At San Francisco Compute Company, we're on the cutting edge of technology, ready to revolutionize the computing market with our innovative real-time trading platform. As a Senior Site Reliability Engineer, you'll play a pivotal role in maintaining the pristine performance of our ML training clusters, which are among the most powerful on the planet. This isn’t just about keeping the lights on; it's about ensuring our supercomputing team runs like a well-oiled machine, making full use of automation to enhance the management of hardware at scale. We're looking for someone who has hands-on experience managing high-performance GPU training clusters, ideally with a robust understanding of Linux, networking fundamentals, and technologies like CUDA and NCCL. You'll love our collaborative environment where talking to customers is as vital as the technical work you do. With responsibilities that lean into predictive analytics and troubleshooting, this role is perfect for someone who thrives on creating systems that not only perform well but can self-correct, minimizing downtime and maximizing efficiency. Beyond the tech, you’ll be part of a company that believes in your growth. We offer unlimited office book budgets, generous equity grants, a 401(k) match, comprehensive health benefits, and a culture that values your time off. Come join us in transforming the computing landscape for enterprises and individuals alike, all while enjoying a work environment that champions continuous learning and inclusivity.

Frequently Asked Questions (FAQs) for Senior Site Reliability Engineer Role at The San Francisco Compute Company

What responsibilities does a Senior Site Reliability Engineer have at San Francisco Compute Company?

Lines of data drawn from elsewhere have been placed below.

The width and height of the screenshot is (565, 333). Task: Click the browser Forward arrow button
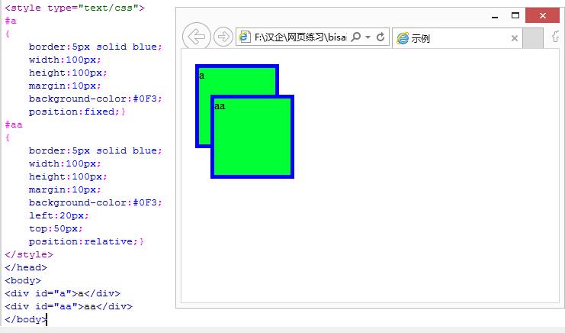[223, 37]
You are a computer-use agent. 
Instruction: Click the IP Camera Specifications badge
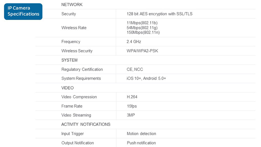coord(23,11)
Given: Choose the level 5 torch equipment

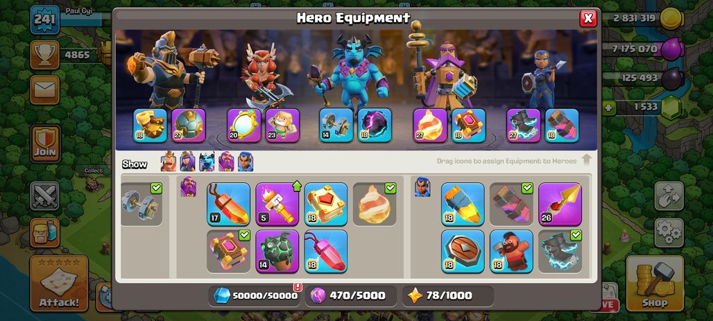Looking at the screenshot, I should (277, 204).
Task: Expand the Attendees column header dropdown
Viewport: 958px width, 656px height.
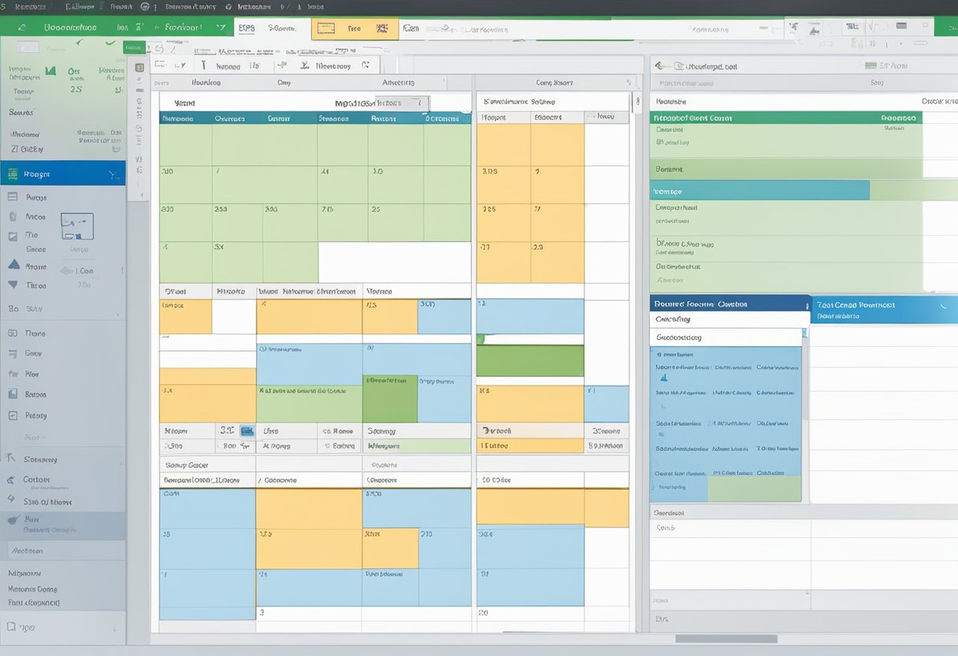Action: tap(443, 81)
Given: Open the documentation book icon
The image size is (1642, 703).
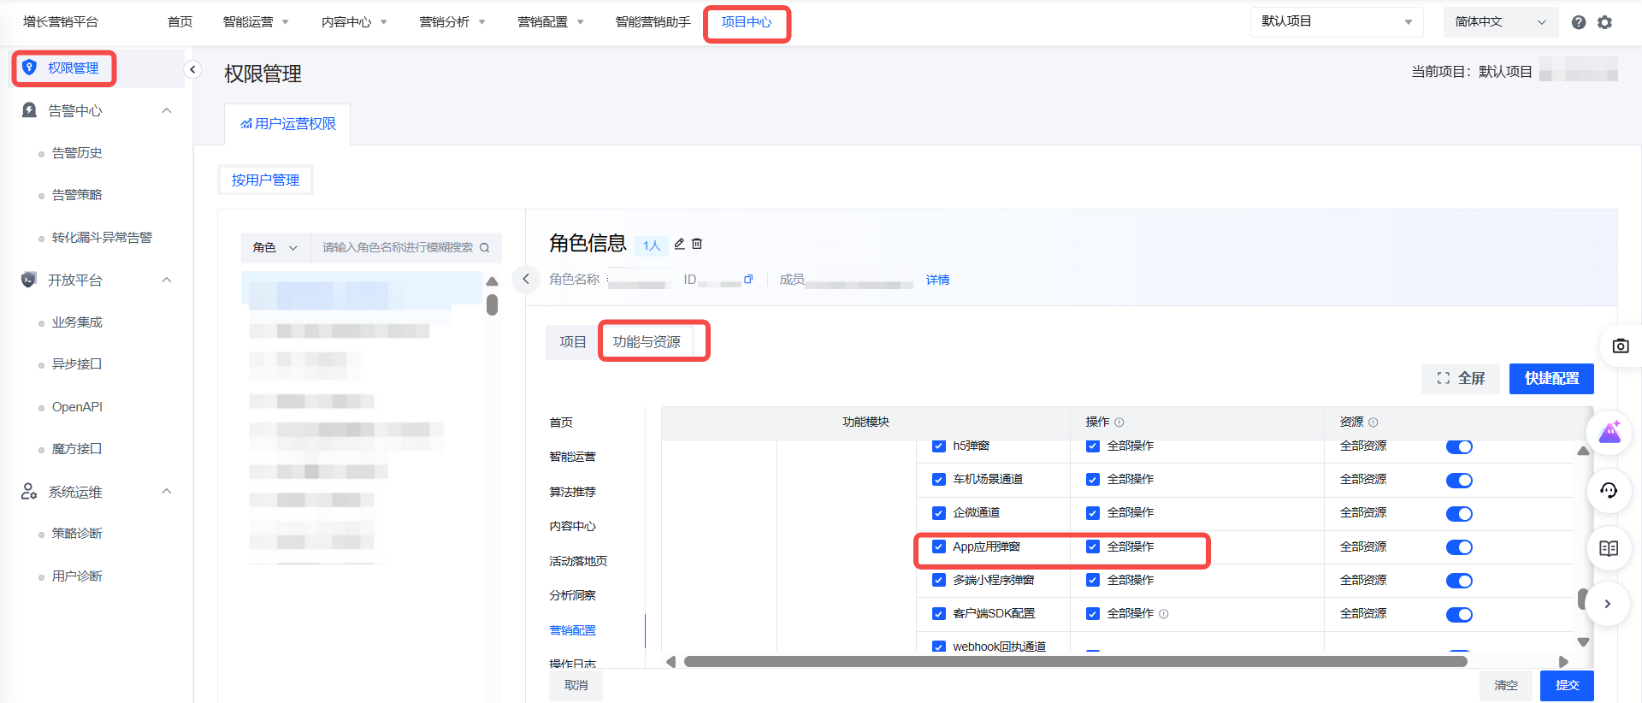Looking at the screenshot, I should [1609, 548].
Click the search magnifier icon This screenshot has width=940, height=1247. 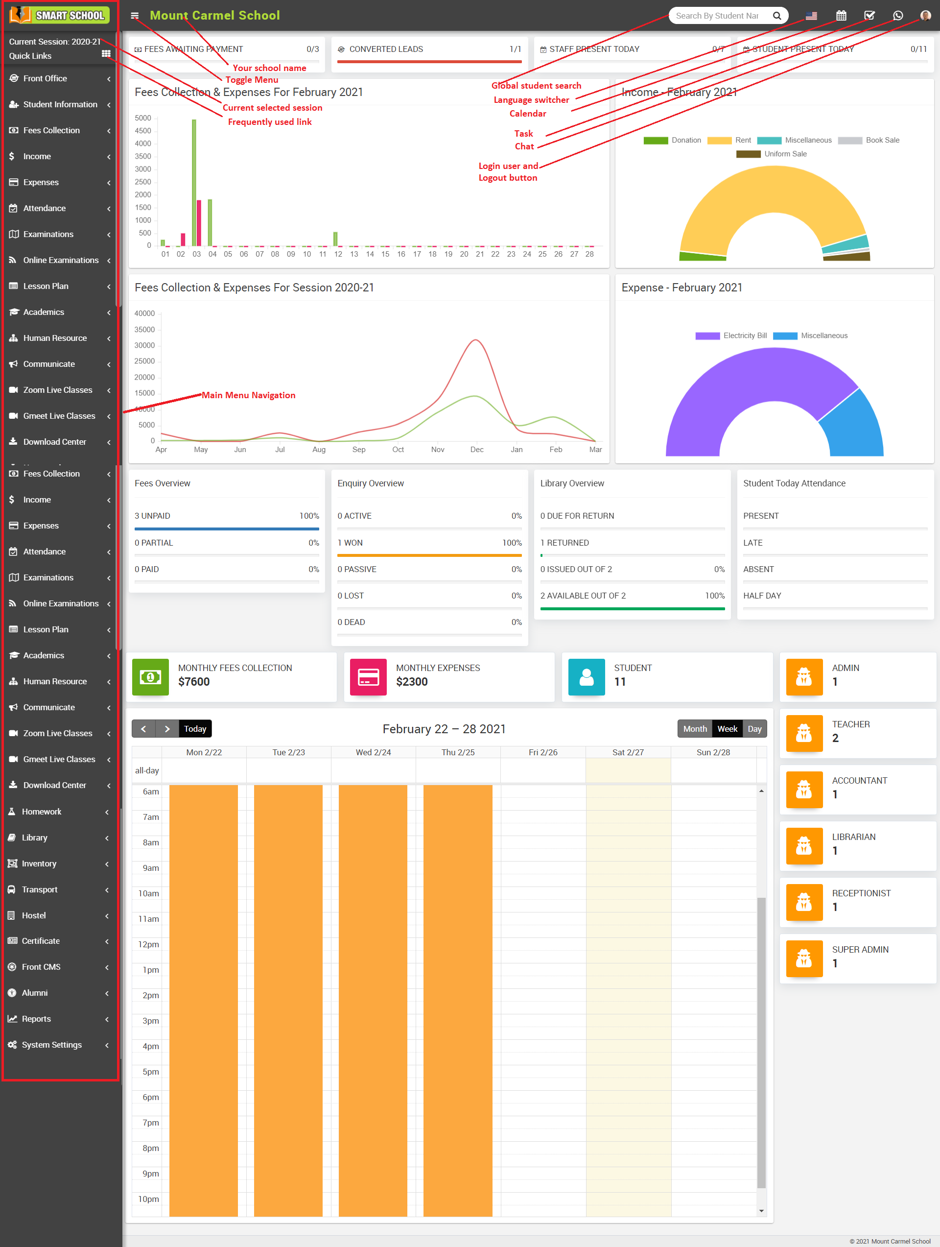click(777, 16)
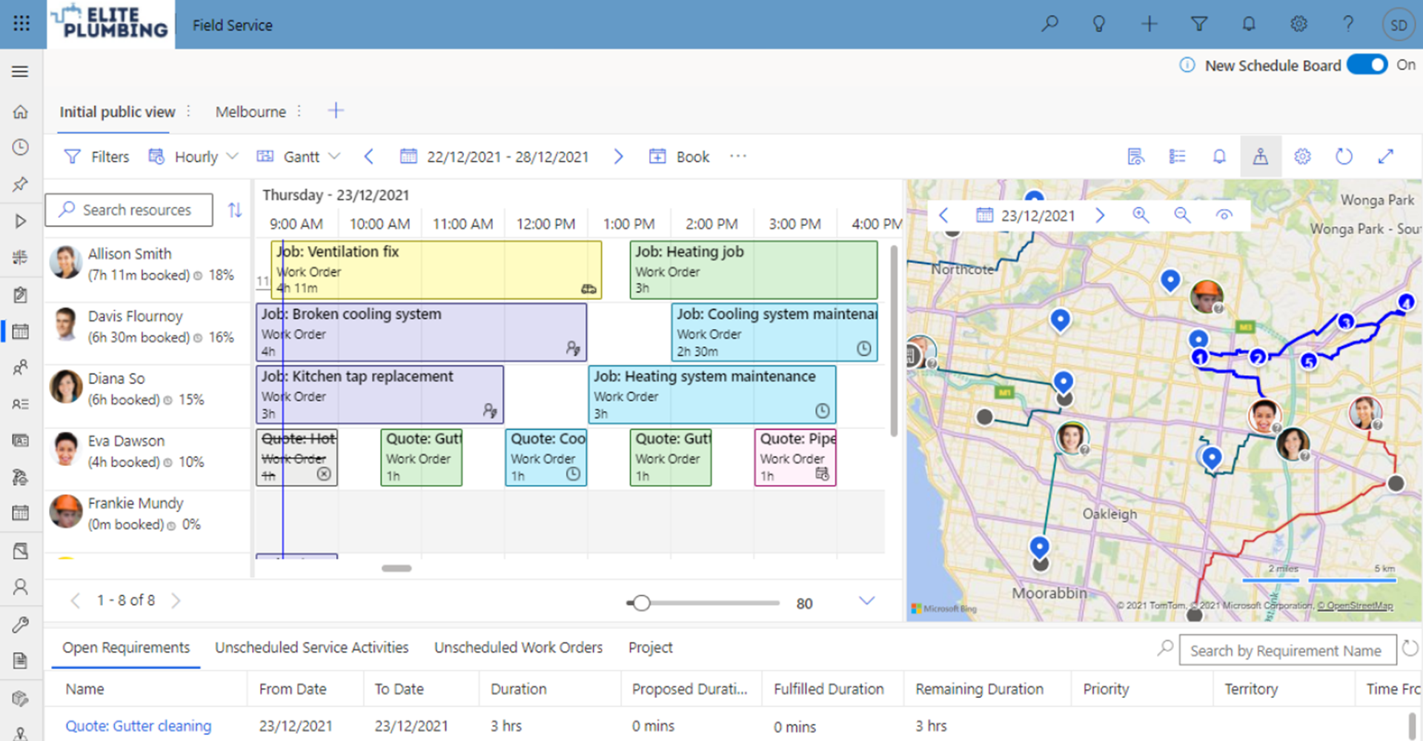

As a Senior Site Reliability Engineer at San Francisco Compute Company, you'll be responsible for maintaining the high performance of our ML training clusters. This includes monitoring hardware health, troubleshooting issues, automating hardware management, and communicating directly with customers. Your role will evolve to become more data-driven as you work to predict failures before they occur, ensuring our systems operate smoothly and efficiently.